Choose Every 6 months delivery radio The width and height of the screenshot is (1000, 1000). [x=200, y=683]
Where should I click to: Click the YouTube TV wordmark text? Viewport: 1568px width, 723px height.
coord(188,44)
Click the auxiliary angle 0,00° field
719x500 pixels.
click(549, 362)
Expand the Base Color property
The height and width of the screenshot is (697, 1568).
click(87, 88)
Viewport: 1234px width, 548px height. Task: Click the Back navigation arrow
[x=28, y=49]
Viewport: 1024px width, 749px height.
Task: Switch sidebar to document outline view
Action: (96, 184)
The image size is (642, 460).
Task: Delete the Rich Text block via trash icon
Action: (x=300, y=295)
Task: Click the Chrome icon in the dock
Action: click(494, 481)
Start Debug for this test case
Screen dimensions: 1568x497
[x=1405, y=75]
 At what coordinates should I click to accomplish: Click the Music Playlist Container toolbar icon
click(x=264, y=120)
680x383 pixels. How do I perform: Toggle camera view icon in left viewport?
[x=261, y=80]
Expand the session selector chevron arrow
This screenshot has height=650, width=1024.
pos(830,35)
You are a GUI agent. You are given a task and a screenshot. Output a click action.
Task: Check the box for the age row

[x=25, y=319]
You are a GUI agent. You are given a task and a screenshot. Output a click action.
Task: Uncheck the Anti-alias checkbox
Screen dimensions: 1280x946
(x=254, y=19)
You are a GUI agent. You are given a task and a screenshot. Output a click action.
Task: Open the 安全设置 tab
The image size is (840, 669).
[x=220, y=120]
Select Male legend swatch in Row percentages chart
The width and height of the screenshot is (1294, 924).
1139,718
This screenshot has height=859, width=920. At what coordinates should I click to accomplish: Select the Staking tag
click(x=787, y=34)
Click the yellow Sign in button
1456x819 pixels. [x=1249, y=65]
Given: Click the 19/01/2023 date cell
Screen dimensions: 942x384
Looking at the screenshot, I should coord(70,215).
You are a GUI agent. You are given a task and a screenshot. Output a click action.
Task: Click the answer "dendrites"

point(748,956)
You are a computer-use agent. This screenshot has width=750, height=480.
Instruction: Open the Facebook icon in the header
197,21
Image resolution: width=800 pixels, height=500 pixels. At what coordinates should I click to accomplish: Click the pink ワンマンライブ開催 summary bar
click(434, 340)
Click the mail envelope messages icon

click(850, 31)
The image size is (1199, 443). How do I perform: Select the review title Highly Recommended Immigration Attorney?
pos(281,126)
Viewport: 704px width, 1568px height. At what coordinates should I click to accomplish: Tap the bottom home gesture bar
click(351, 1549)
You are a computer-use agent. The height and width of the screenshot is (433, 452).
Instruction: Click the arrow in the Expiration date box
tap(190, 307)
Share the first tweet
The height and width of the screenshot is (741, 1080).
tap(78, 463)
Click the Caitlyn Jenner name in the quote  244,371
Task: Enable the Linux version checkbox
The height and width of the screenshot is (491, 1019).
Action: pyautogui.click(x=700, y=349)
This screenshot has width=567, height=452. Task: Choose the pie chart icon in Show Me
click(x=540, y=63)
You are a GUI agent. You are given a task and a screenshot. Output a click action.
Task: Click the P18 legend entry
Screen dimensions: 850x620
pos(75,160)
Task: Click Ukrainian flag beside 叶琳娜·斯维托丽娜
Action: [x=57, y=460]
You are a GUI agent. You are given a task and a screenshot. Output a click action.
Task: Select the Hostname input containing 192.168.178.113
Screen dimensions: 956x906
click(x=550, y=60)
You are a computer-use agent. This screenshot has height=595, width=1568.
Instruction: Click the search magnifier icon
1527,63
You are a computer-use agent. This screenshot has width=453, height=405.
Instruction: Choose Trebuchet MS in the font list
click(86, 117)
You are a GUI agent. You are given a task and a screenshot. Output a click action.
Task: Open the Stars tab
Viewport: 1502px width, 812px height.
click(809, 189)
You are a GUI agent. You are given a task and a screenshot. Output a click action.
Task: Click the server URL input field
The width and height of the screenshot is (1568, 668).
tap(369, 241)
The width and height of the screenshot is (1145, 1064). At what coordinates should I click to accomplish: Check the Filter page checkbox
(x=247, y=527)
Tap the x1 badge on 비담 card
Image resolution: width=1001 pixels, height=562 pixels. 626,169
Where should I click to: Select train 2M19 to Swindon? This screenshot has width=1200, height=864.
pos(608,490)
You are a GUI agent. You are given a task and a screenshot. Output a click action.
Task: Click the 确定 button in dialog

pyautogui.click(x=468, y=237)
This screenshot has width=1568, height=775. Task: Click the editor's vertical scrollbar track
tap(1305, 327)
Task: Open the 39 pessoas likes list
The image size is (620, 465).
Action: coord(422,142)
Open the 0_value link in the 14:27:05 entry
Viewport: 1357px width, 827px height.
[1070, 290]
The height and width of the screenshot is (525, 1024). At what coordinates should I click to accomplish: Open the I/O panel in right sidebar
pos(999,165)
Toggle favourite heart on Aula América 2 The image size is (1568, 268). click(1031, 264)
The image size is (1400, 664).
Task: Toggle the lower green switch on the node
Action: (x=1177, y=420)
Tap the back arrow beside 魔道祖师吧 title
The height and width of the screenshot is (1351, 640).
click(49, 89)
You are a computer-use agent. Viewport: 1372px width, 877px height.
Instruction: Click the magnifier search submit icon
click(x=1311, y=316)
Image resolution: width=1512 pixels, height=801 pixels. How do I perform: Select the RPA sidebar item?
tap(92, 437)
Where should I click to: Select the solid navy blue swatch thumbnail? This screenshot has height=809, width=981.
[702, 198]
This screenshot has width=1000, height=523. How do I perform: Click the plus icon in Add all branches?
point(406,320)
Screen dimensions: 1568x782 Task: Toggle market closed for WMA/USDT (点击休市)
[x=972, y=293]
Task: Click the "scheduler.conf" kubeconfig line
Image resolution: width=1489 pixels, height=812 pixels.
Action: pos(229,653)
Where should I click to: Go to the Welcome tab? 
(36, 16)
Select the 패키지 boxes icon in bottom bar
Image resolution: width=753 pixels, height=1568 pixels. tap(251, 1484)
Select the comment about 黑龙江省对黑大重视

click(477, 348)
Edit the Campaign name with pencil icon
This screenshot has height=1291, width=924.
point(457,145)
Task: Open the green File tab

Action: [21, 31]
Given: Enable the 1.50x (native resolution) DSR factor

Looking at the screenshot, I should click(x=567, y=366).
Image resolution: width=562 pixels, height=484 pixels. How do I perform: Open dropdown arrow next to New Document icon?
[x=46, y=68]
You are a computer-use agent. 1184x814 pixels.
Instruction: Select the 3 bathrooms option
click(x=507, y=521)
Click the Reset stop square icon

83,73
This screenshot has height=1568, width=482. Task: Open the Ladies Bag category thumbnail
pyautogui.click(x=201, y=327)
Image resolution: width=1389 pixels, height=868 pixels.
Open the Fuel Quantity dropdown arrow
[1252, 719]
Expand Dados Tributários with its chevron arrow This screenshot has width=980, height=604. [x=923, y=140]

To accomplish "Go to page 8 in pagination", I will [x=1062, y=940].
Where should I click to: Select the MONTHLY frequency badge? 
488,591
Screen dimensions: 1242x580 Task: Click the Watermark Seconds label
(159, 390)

::::

Problem statement:
Prepare a faithful transcription of the material above, with nothing altered.

Answer below:
Choose Every 6 months delivery radio The width and height of the screenshot is (1000, 1000). [x=200, y=683]
Where should I click to: Click the YouTube TV wordmark text? Viewport: 1568px width, 723px height.
coord(188,44)
Click the auxiliary angle 0,00° field
719x500 pixels.
click(549, 362)
Expand the Base Color property
The height and width of the screenshot is (697, 1568).
click(87, 88)
Viewport: 1234px width, 548px height. Task: Click the Back navigation arrow
[x=28, y=49]
Viewport: 1024px width, 749px height.
Task: Switch sidebar to document outline view
Action: (96, 184)
The image size is (642, 460).
Task: Delete the Rich Text block via trash icon
Action: (x=300, y=295)
Task: Click the Chrome icon in the dock
Action: click(494, 481)
Start Debug for this test case
Screen dimensions: 1568x497
[x=1405, y=75]
 At what coordinates should I click to accomplish: Click the Music Playlist Container toolbar icon
click(x=264, y=120)
680x383 pixels. How do I perform: Toggle camera view icon in left viewport?
[x=261, y=80]
Expand the session selector chevron arrow
This screenshot has height=650, width=1024.
pos(830,35)
You are a GUI agent. You are given a task and a screenshot. Output a click action.
Task: Check the box for the age row

[x=25, y=319]
You are a GUI agent. You are given a task and a screenshot. Output a click action.
Task: Uncheck the Anti-alias checkbox
Screen dimensions: 1280x946
(x=254, y=19)
You are a GUI agent. You are given a task and a screenshot. Output a click action.
Task: Open the 安全设置 tab
The image size is (840, 669).
[x=220, y=120]
Select Male legend swatch in Row percentages chart
The width and height of the screenshot is (1294, 924).
1139,718
This screenshot has height=859, width=920. At what coordinates should I click to accomplish: Select the Staking tag
click(x=787, y=34)
Click the yellow Sign in button
1456x819 pixels. [x=1249, y=65]
Given: Click the 19/01/2023 date cell
Screen dimensions: 942x384
Looking at the screenshot, I should coord(70,215).
You are a GUI agent. You are given a task and a screenshot. Output a click action.
Task: Click the answer "dendrites"

point(748,956)
You are a computer-use agent. This screenshot has width=750, height=480.
Instruction: Open the Facebook icon in the header
197,21
Image resolution: width=800 pixels, height=500 pixels. At what coordinates should I click to accomplish: Click the pink ワンマンライブ開催 summary bar
click(434, 340)
Click the mail envelope messages icon

click(850, 31)
The image size is (1199, 443). How do I perform: Select the review title Highly Recommended Immigration Attorney?
pos(281,126)
Viewport: 704px width, 1568px height. At what coordinates should I click to accomplish: Tap the bottom home gesture bar
click(351, 1549)
You are a computer-use agent. The height and width of the screenshot is (433, 452).
Instruction: Click the arrow in the Expiration date box
tap(190, 307)
Share the first tweet
The height and width of the screenshot is (741, 1080).
tap(78, 463)
Click the Caitlyn Jenner name in the quote  244,371
Task: Enable the Linux version checkbox
The height and width of the screenshot is (491, 1019).
Action: pyautogui.click(x=700, y=349)
This screenshot has width=567, height=452. Task: Choose the pie chart icon in Show Me
click(x=540, y=63)
You are a GUI agent. You are given a task and a screenshot. Output a click action.
Task: Click the P18 legend entry
Screen dimensions: 850x620
pos(75,160)
Task: Click Ukrainian flag beside 叶琳娜·斯维托丽娜
Action: [x=57, y=460]
You are a GUI agent. You are given a task and a screenshot. Output a click action.
Task: Select the Hostname input containing 192.168.178.113
Screen dimensions: 956x906
click(x=550, y=60)
You are a computer-use agent. This screenshot has height=595, width=1568.
Instruction: Click the search magnifier icon
1527,63
You are a computer-use agent. This screenshot has width=453, height=405.
Instruction: Choose Trebuchet MS in the font list
click(86, 117)
You are a GUI agent. You are given a task and a screenshot. Output a click action.
Task: Open the Stars tab
Viewport: 1502px width, 812px height.
click(809, 189)
You are a GUI agent. You are given a task and a screenshot. Output a click action.
Task: Click the server URL input field
The width and height of the screenshot is (1568, 668).
tap(369, 241)
The width and height of the screenshot is (1145, 1064). At what coordinates should I click to accomplish: Check the Filter page checkbox
(x=247, y=527)
Tap the x1 badge on 비담 card
Image resolution: width=1001 pixels, height=562 pixels. 626,169
Where should I click to: Select train 2M19 to Swindon? This screenshot has width=1200, height=864.
pos(608,490)
You are a GUI agent. You are given a task and a screenshot. Output a click action.
Task: Click the 确定 button in dialog

pyautogui.click(x=468, y=237)
This screenshot has width=1568, height=775. Task: Click the editor's vertical scrollbar track
tap(1305, 327)
Task: Open the 39 pessoas likes list
The image size is (620, 465).
Action: coord(422,142)
Open the 0_value link in the 14:27:05 entry
Viewport: 1357px width, 827px height.
[1070, 290]
The height and width of the screenshot is (525, 1024). At what coordinates should I click to accomplish: Open the I/O panel in right sidebar
pos(999,165)
Toggle favourite heart on Aula América 2 The image size is (1568, 268). click(1031, 264)
The image size is (1400, 664).
Task: Toggle the lower green switch on the node
Action: (x=1177, y=420)
Tap the back arrow beside 魔道祖师吧 title
The height and width of the screenshot is (1351, 640).
click(49, 89)
You are a computer-use agent. Viewport: 1372px width, 877px height.
Instruction: Click the magnifier search submit icon
click(x=1311, y=316)
Image resolution: width=1512 pixels, height=801 pixels. How do I perform: Select the RPA sidebar item?
tap(92, 437)
Where should I click to: Select the solid navy blue swatch thumbnail? This screenshot has height=809, width=981.
[702, 198]
This screenshot has width=1000, height=523. How do I perform: Click the plus icon in Add all branches?
point(406,320)
Screen dimensions: 1568x782 Task: Toggle market closed for WMA/USDT (点击休市)
[x=972, y=293]
Task: Click the "scheduler.conf" kubeconfig line
Image resolution: width=1489 pixels, height=812 pixels.
Action: pos(229,653)
Where should I click to: Go to the Welcome tab? 
(36, 16)
Select the 패키지 boxes icon in bottom bar
Image resolution: width=753 pixels, height=1568 pixels. tap(251, 1484)
Select the comment about 黑龙江省对黑大重视

click(477, 348)
Edit the Campaign name with pencil icon
This screenshot has height=1291, width=924.
point(457,145)
Task: Open the green File tab

Action: [21, 31]
Given: Enable the 1.50x (native resolution) DSR factor

Looking at the screenshot, I should click(x=567, y=366).
Image resolution: width=562 pixels, height=484 pixels. How do I perform: Open dropdown arrow next to New Document icon?
[x=46, y=68]
You are a computer-use agent. 1184x814 pixels.
Instruction: Select the 3 bathrooms option
click(x=507, y=521)
Click the Reset stop square icon

83,73
This screenshot has height=1568, width=482. Task: Open the Ladies Bag category thumbnail
pyautogui.click(x=201, y=327)
Image resolution: width=1389 pixels, height=868 pixels.
Open the Fuel Quantity dropdown arrow
[1252, 719]
Expand Dados Tributários with its chevron arrow This screenshot has width=980, height=604. [x=923, y=140]

To accomplish "Go to page 8 in pagination", I will [x=1062, y=940].
Where should I click to: Select the MONTHLY frequency badge? 
488,591
Screen dimensions: 1242x580 Task: Click the Watermark Seconds label
(159, 390)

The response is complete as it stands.